• **Goal of the exercise**
Starting at the first line of the data and ending at the line with "Products (193, 30)", copy each line exactly. Include both of those lines, but no pictures.
---------- Available data
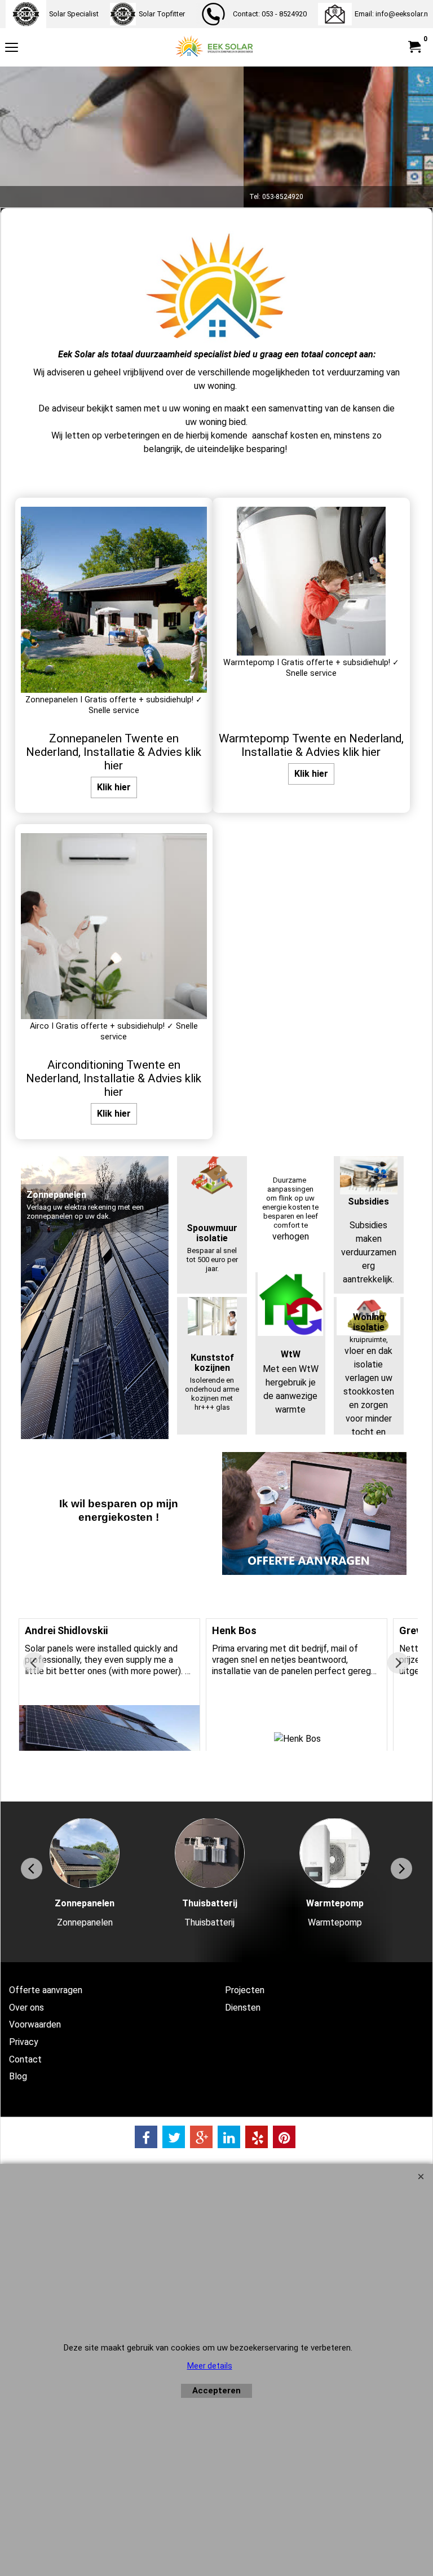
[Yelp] (256, 2137)
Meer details (209, 2365)
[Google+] (201, 2137)
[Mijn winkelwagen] (413, 47)
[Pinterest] (284, 2137)
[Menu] (11, 48)
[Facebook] (146, 2137)
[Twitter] (173, 2137)
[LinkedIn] (229, 2137)
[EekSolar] (214, 47)
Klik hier (114, 787)
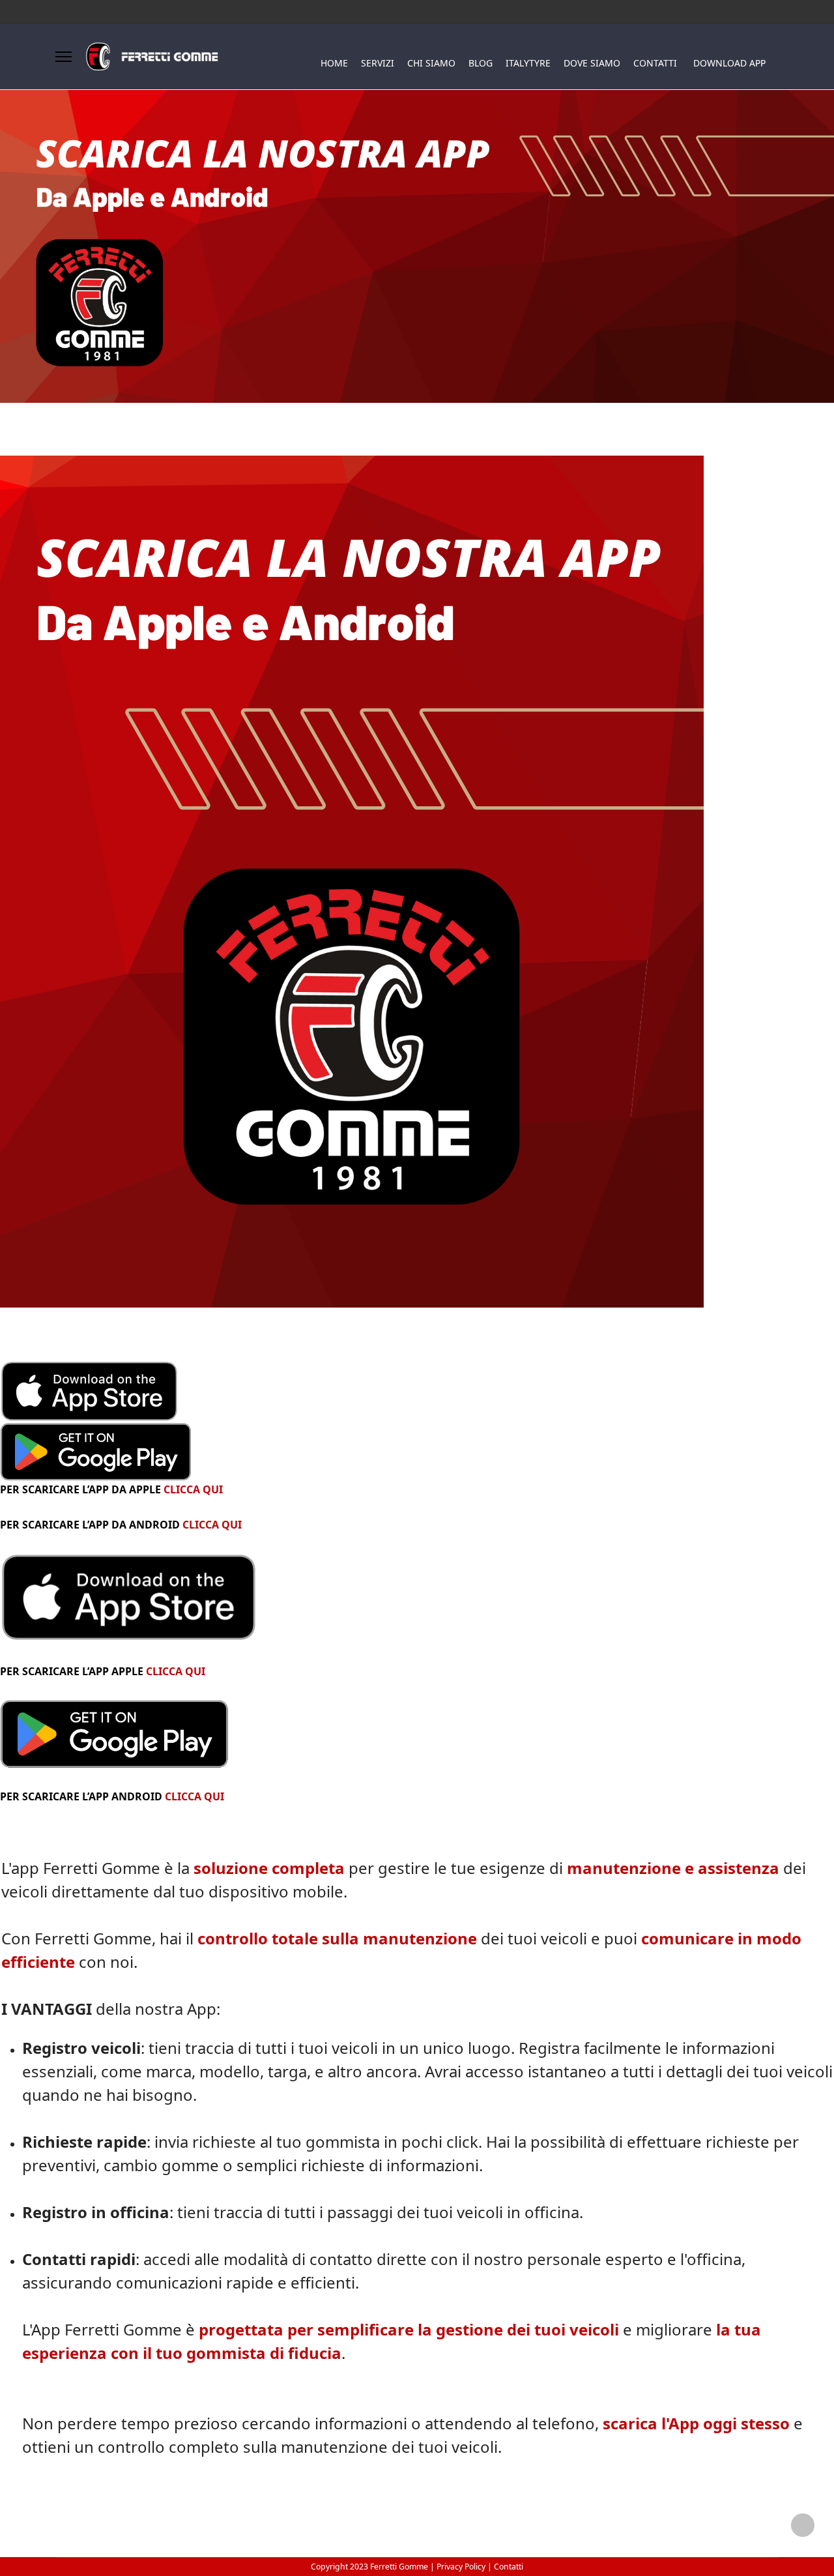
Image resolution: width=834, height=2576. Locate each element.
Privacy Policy (462, 2566)
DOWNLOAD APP (729, 63)
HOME (334, 63)
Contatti (508, 2566)
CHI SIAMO (431, 63)
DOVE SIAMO (592, 63)
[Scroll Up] (802, 2525)
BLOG (480, 63)
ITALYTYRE (528, 63)
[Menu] (63, 56)
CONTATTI (655, 63)
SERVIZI (377, 63)
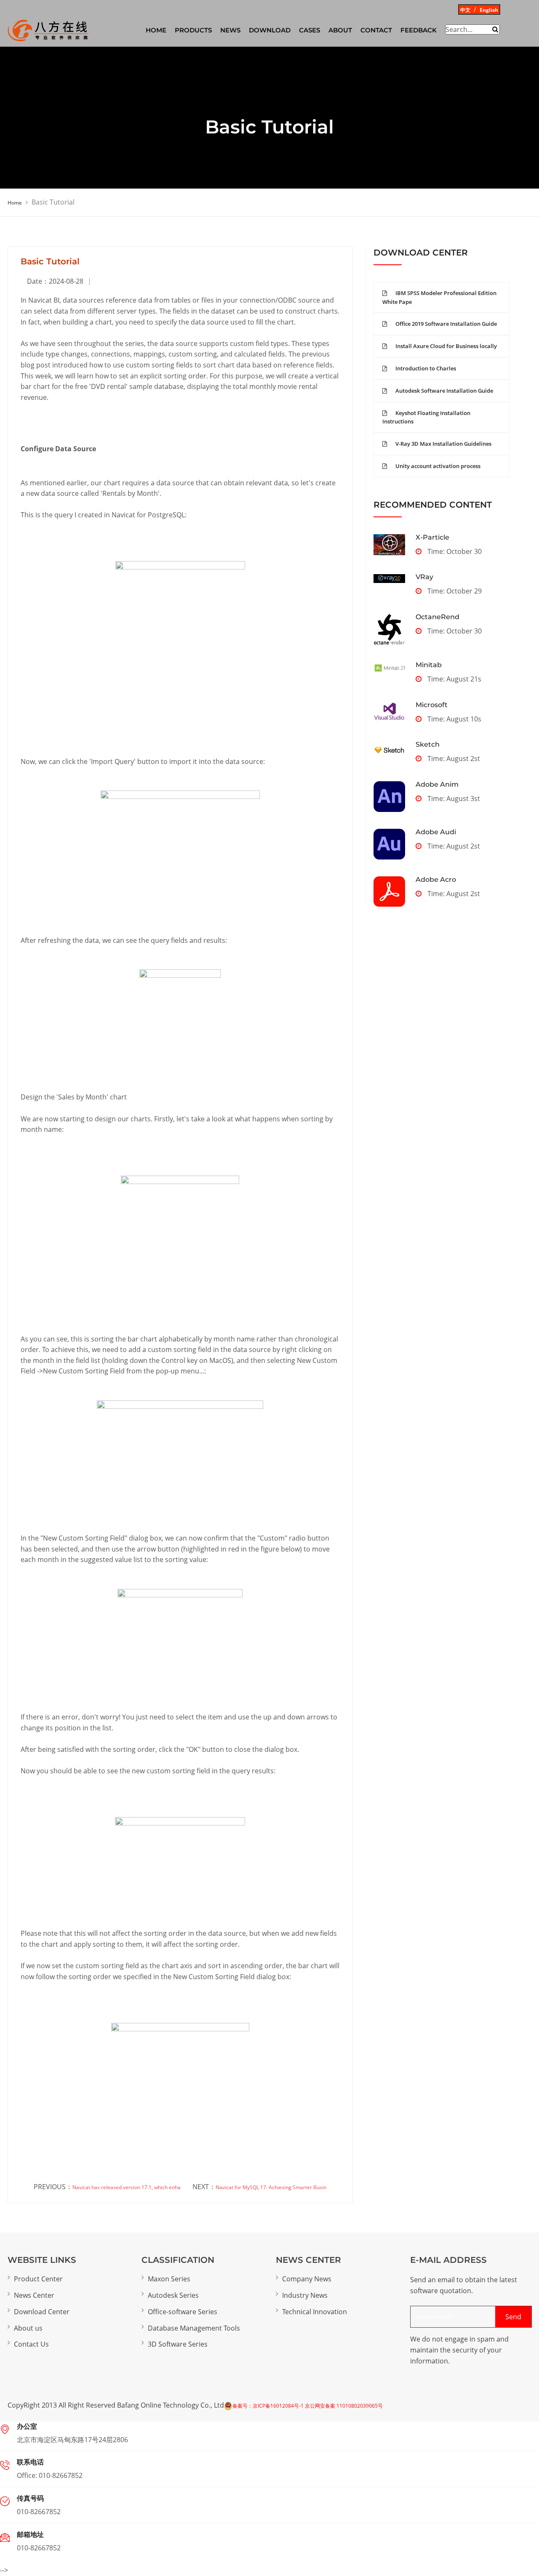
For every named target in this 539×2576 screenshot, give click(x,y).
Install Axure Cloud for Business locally (446, 346)
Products (193, 30)
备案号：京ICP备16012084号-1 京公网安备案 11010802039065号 (307, 2405)
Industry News (305, 2295)
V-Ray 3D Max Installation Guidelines (443, 443)
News (230, 30)
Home (15, 202)
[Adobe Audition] (389, 844)
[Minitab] (389, 667)
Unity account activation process (437, 466)
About (340, 30)
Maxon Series (169, 2278)
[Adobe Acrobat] (389, 891)
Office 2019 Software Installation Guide (446, 323)
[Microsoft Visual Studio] (389, 712)
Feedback (418, 30)
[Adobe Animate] (389, 796)
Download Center (41, 2311)
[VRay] (389, 578)
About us (28, 2328)
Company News (306, 2278)
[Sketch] (389, 750)
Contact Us (31, 2344)
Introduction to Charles (425, 368)
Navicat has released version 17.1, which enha (126, 2187)
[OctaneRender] (389, 629)
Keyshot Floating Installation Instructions (426, 417)
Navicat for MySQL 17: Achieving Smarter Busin (271, 2187)
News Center (34, 2295)
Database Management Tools (194, 2328)
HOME (156, 30)
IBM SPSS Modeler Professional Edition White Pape (439, 297)
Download (270, 30)
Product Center (38, 2278)
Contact (376, 30)
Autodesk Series (173, 2295)
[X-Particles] (389, 544)
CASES (309, 30)
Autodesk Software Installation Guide (444, 390)
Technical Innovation (314, 2311)
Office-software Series (182, 2311)
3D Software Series (178, 2344)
--------------------
• **Response**
[Yelp] (256, 2137)
Meer details (209, 2365)
[Google+] (201, 2137)
[Mijn winkelwagen] (413, 47)
[Pinterest] (284, 2137)
[Menu] (11, 48)
[Facebook] (146, 2137)
[Twitter] (173, 2137)
[LinkedIn] (229, 2137)
[EekSolar] (214, 47)
Klik hier (114, 787)
Image resolution: width=834, height=2576. Locate each element.
Privacy Policy (462, 2566)
DOWNLOAD APP (729, 63)
HOME (334, 63)
Contatti (508, 2566)
CHI SIAMO (431, 63)
DOVE SIAMO (592, 63)
[Scroll Up] (802, 2525)
BLOG (480, 63)
ITALYTYRE (528, 63)
[Menu] (63, 56)
CONTATTI (655, 63)
SERVIZI (377, 63)
For every named target in this 539×2576 screenshot, give click(x,y).
Install Axure Cloud for Business locally (446, 346)
Products (193, 30)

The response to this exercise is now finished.